Cytokine modulation with immune gamma-globulin in peripheral blood of normal children and its implications in Kawasaki disease treatment.
Academic Article
Overview
abstract
Intravenous immune gamma-globulin (IVIG) is used successfully in the treatment of Kawasaki disease, with dose-dependent rapid resolution of symptoms such as fever and irritability and a decrease in ESR, WBCs, and platelets. The mode of action of IVIG in reducing this inflammatory response is not clearly understood. Recently anticytokine antibodies in IVIG have been demonstrated. Serum levels of proinflammatory cytokines have been shown to be elevated in patients with Kawasaki disease.

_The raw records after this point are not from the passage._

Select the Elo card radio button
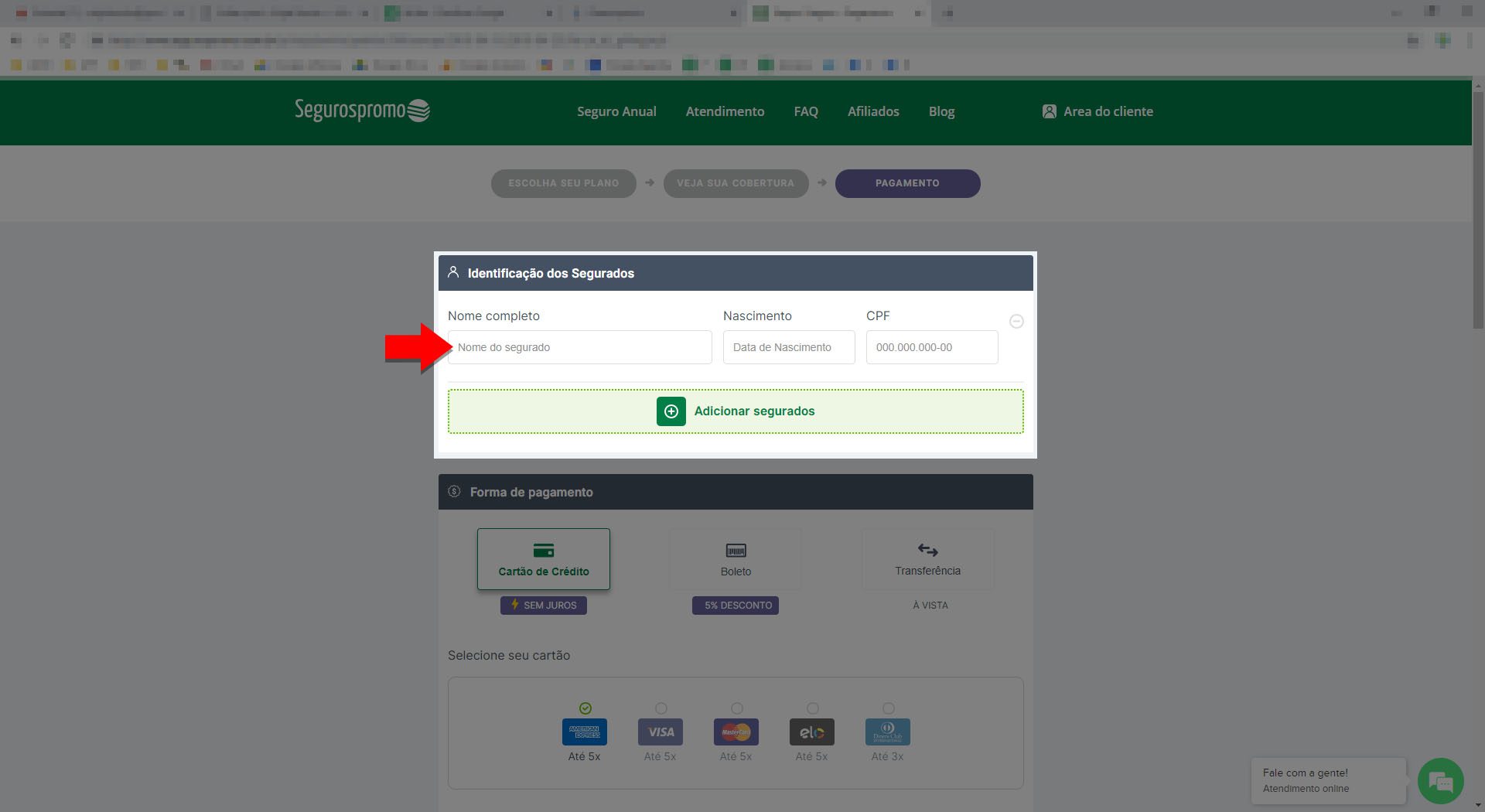This screenshot has height=812, width=1485. click(x=812, y=708)
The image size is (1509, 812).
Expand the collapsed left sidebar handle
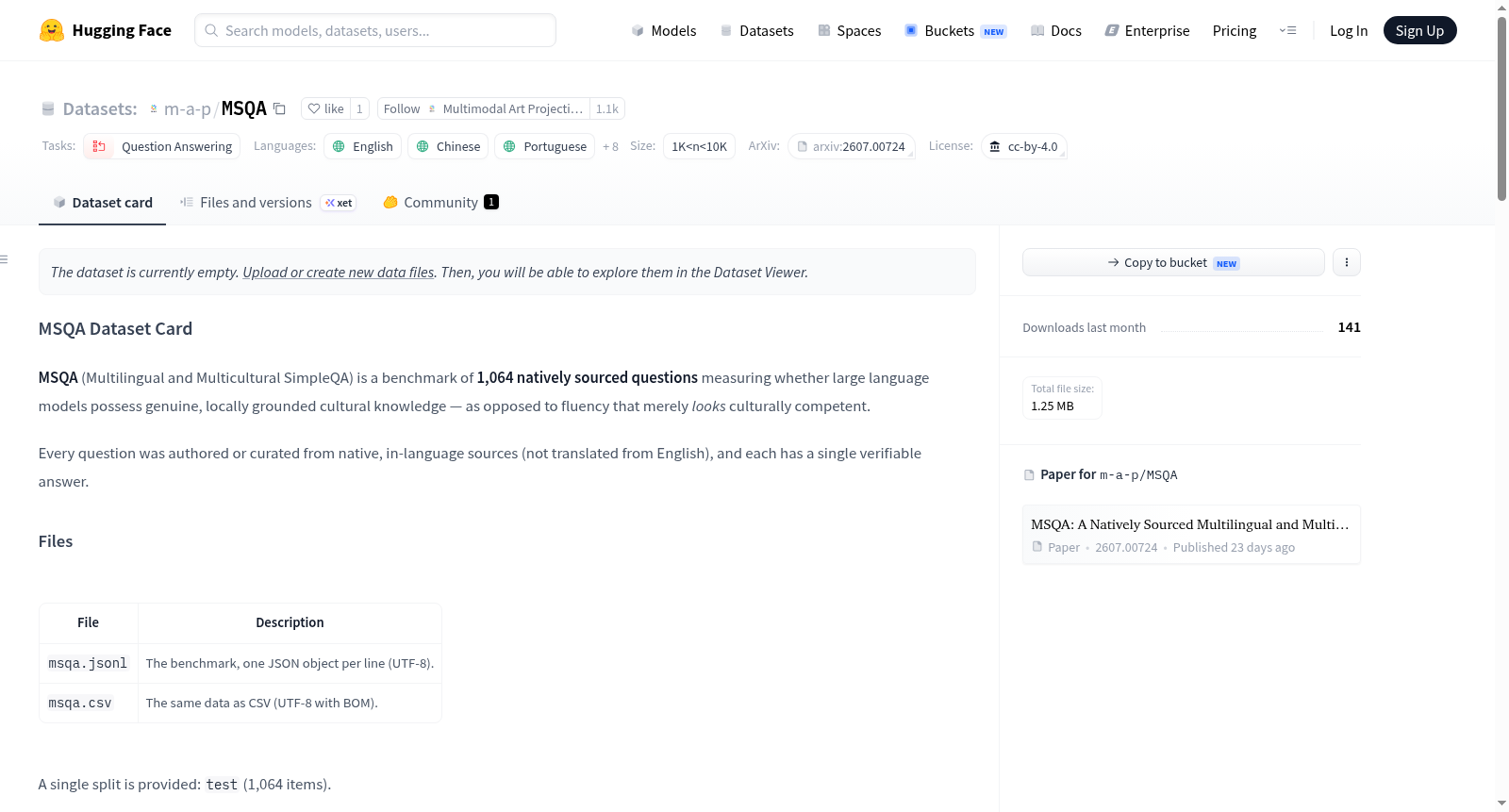(x=4, y=259)
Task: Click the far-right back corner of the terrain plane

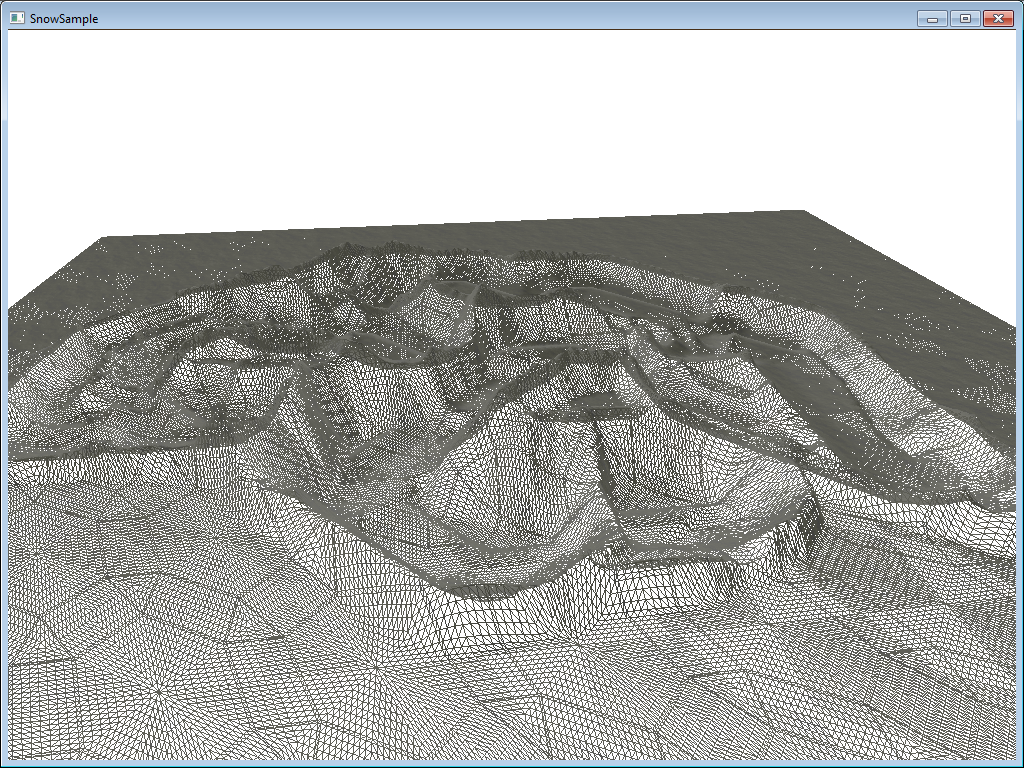Action: pyautogui.click(x=800, y=213)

The cytokine interleukin-6 (IL-6) is involved in the de novo production of acute-phase proteins by hepatocytes and cause thrombocytosis and fever in response to tissue injury. Patients receiving parenteral recombinant human IL-6 have dose-dependently experienced fever, malaise, chills, and acute-phase reaction. With high IL-6 concentrations, central nervous system toxicity has also been reported and IL-6 has been thought to mediate endothelial damage. We evaluated the response of stimulated blood cells of 12 normal children to IVIG in the release of the cytokines IL-6, IL-8, TNF-alpha. and IL-6 receptor (sIL-6R). The levels of cytokines IL-6, IL-8, and TNF-alpha (but not sIL-6R) in peripheral blood induced by stimulation with LPS were markedly reduced (P < 0.008) within 3 hr when incubated with IVIG compared to without IVIG. Thus we demonstrated that cells of normal children respond to IVIG in vitro by reducing cytokines such as IL-8, TNF-alpha, and IL-6 without affecting the level of receptor sIL-6R during an acute inflammatory response. We also found significantly higher IL-6 levels in children with Kawasaki disease compared to children with blood culture-negative febrile illnesses. In five children with Kawasaki disease we measured serum IL-6 before and after IVIG and assessed the clinical response to IVIG therapy. Therapy with IVIG was followed by a rapid resolution of symptoms in Kawasaki disease, with a significant decrease in serum IL-6. The attenuation of proinflammatory cytokine responses, especially IL-6, following infusions of IVIG may play an integral role in the rapid resolution of symptoms and decrease in the acute-phase proteins in children with Kawasaki disease. Cells of normal children were found to respond to the IVIG in a manner similar to that of the Kawasaki children.